Thanks to Dave Murphy (EROI Guy) and Rembrandt Koppelaar for putting together this list of articles.

Let us know what you think of this idea. Both Dave and Rembrandt are in university settings, where they see many of these articles, and wanted to bring them to our attention. Sometimes one can get a fair amount from just reading the summary. For example, in "The role of non conventional oil in the attenuation of peak oil", the abstract makes it sound like the role is likely fairly small."

It would be good if all of the articles were free, but it looks like most of them require payment.

A fantastic idea! Thanks Dave and Rembrandt!
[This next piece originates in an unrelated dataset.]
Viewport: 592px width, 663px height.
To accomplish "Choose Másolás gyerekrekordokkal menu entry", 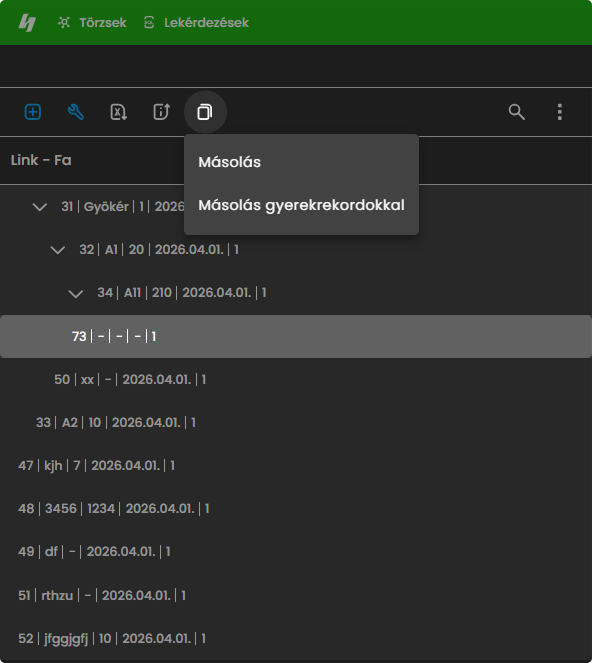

Here in the US I have found that you can access most journal articles by going to a State University library. They have always allowed me access to the library for free and that is normally how I get copies of the journal articles I would like.
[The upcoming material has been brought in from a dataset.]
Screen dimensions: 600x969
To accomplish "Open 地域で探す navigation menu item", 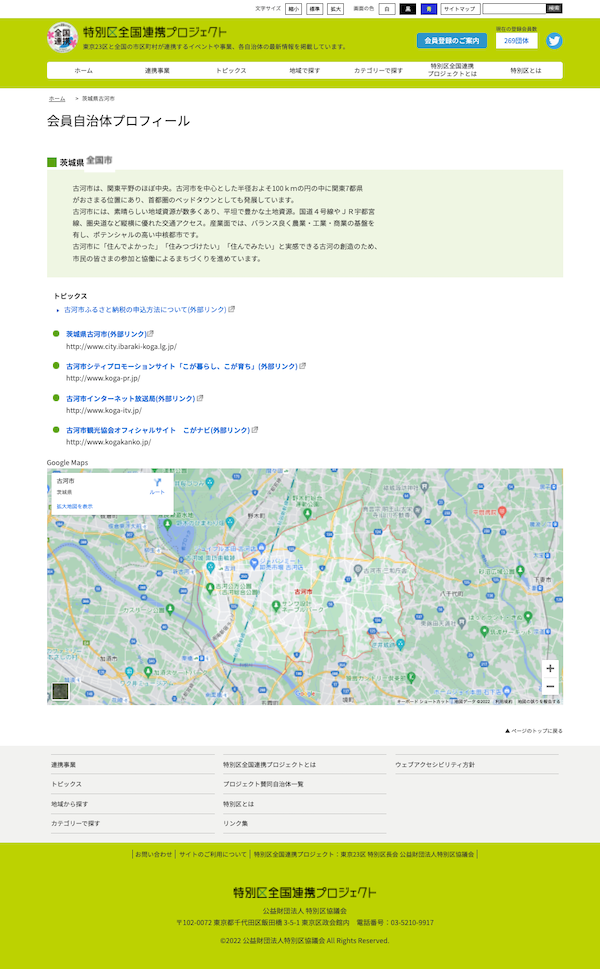I will click(x=305, y=71).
A fantastic idea! Thanks Dave and Rembrandt!

I second that.

Compare the paper by de Castro, Miguel and Mediavilla - The role of non conventional oil in the attenuation of peak oil - Energy Policy 37:5, to pp. 48-62 of the modeling paper we wrote for the First Model Comparison by the UN's Global Modeler's Forum: Bogdonoff, Qu, and Barney - Possible Futures for Bangladesh, Tunisia, and the United States: A Technical Report, 1997. (available here: www.millennium-institute.org/resources/elibrary/papers/UNCSDLong.pdf )

Thanks. But for an article to be remotely useful on the internet it needs to be available free of charge. Otherwise, it all starts getting too expensive. Puting an article on a pay-per-view website, guarentees that it will get next to zero readership.

I would disagree, it is useful to see these summaries.